Running Apache Airflow Across Environments
Apache Airflow has become a de facto standard for orchestrating data workflows. However, depending on the environment, the way Airflow runs can change significantly. Many teams get confused when moving between managed cloud services, local setups, and containerized deployments. This post provides a clear comparison of how Airflow operates in different contexts:
1. Airflow on MWAA (Managed Workflows for Apache Airflow – AWS)
- Infrastructure: AWS manages the underlying resources (ECS/Fargate, S3, CloudWatch, Secrets Manager).
- User responsibility: Upload DAGs, configure connections, manage IAM roles.
- Advantages: Fully managed, secure integration with AWS ecosystem.
- Limitations: Less flexibility, dependency on AWS services, higher cost for scaling.
2. Airflow on Google Cloud Composer (GCP)
- Infrastructure: Based on GKE (Google Kubernetes Engine) and integrated with Google Cloud services (GCS, BigQuery, Pub/Sub).
- User responsibility: DAG development, connections, quotas.
- Advantages: Native GCP integration, managed scaling.
- Limitations: Cost and vendor lock-in, limited customization compared to self-managed setups.
3. Airflow on Docker Compose
- Infrastructure: Single-node deployment using
docker-compose.yml
. - User responsibility: Run locally or on a VM, manage scaling manually.
- Advantages: Quick setup, great for testing and development.

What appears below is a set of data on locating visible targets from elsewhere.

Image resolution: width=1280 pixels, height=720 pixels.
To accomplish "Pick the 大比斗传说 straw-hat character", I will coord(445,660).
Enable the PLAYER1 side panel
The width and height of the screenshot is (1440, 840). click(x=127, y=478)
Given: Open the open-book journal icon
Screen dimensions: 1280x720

- Limitations: Not production-ready for large workloads, single-node bottlenecks.
4. Airflow on Kubernetes
- Infrastructure: Deployed on Kubernetes clusters, often with the official Helm chart.
- User responsibility: Manage cluster, scaling, observability, and costs.

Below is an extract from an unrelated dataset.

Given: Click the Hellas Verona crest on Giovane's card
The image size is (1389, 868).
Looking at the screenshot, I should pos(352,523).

- Advantages: High scalability, flexible architecture, cloud-agnostic.
- Limitations: Requires Kubernetes expertise, operational overhead.
5. Airflow with Astro CLI
- Infrastructure: Runs locally with Docker Compose under the hood.
- User responsibility: DAG development, packaging, and deployment with Astronomer.

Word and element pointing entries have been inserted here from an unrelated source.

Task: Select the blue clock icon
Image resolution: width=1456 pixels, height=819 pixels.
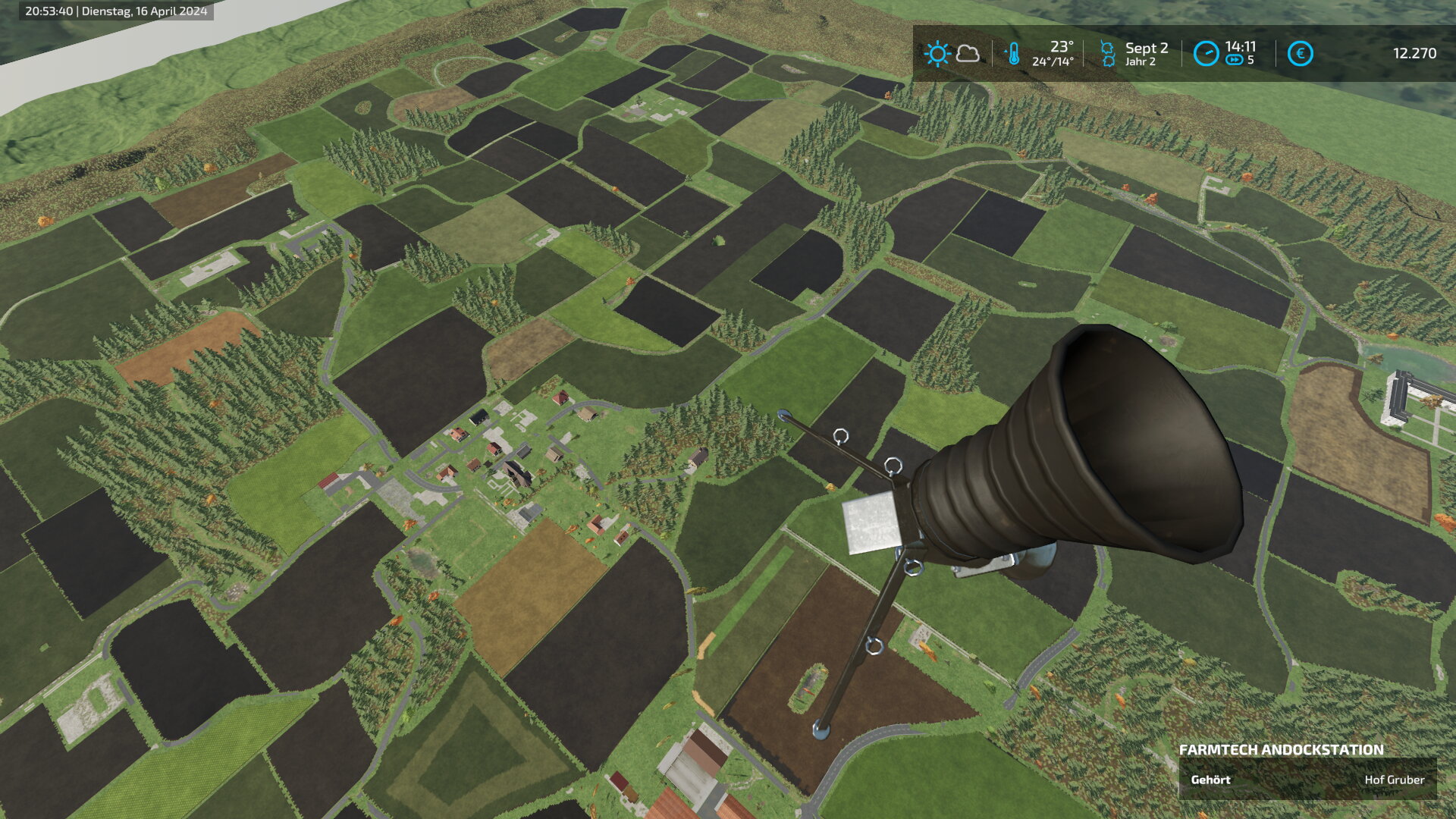Action: (1206, 54)
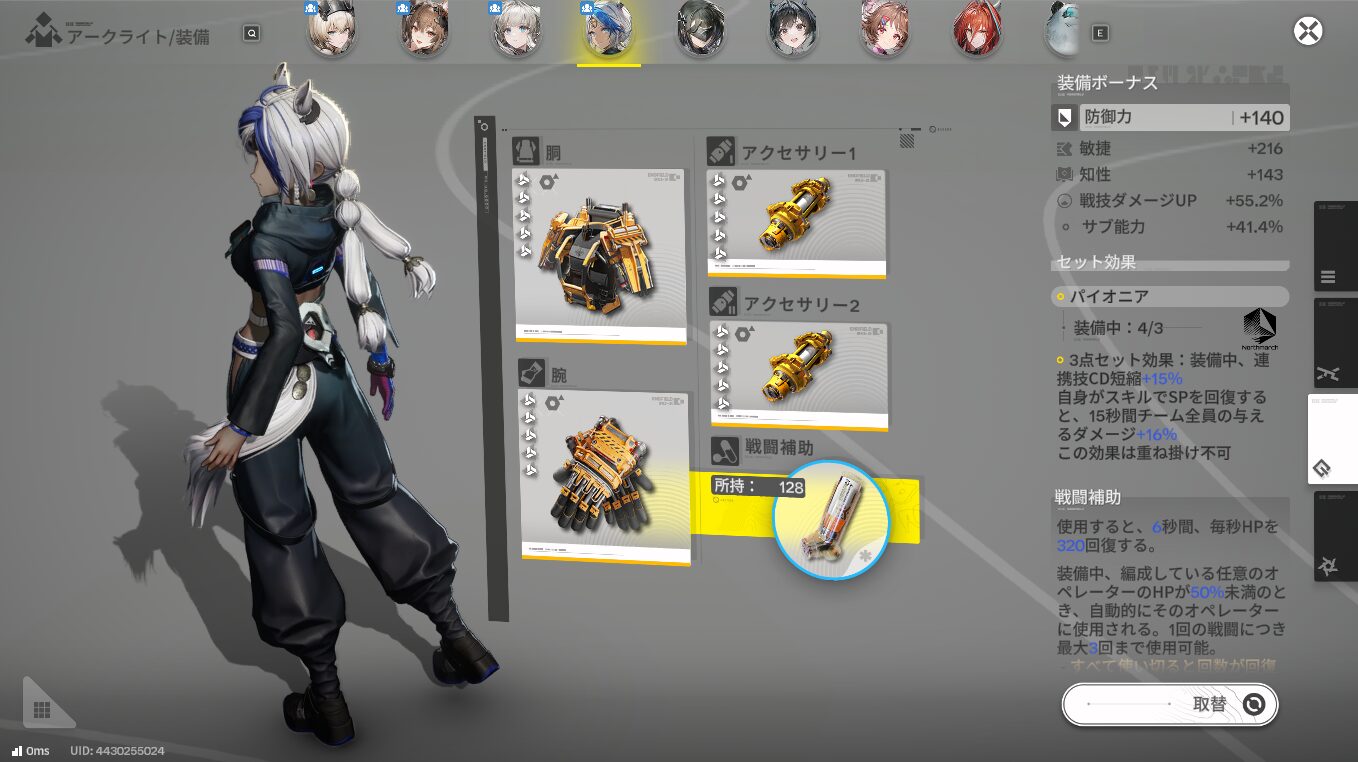Open the アクセサリー1 accessory slot
The width and height of the screenshot is (1358, 762).
pos(796,222)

- Advantages: Developer-friendly, abstracts away Compose details, integrates with Astronomer Cloud.
- Limitations: Tied to Astronomer ecosystem if moving beyond local.
Summary Comparison
Environment | Infrastructure | Who Manages Infra? | Best For |
---|---|---|---|
MWAA (AWS) | ECS/Fargate, S3, AWS services | AWS | Production on AWS |
Cloud Composer (GCP) | GKE + GCP services | Production on GCP | |
Docker Compose | Local Docker | You | Development / Testing |
Kubernetes | K8s clusters | You / DevOps | Large-scale production |
Astro CLI | Docker Compose (wrapped) | You locally | Local dev with Astronomer |
Key Takeaways
- Managed services (MWAA, Cloud Composer) are best when you want less operational overhead and deep cloud integration.
- Docker Compose and Astro CLI are excellent for local development and testing.
- Kubernetes provides the most flexibility and scalability, but requires advanced operational maturity.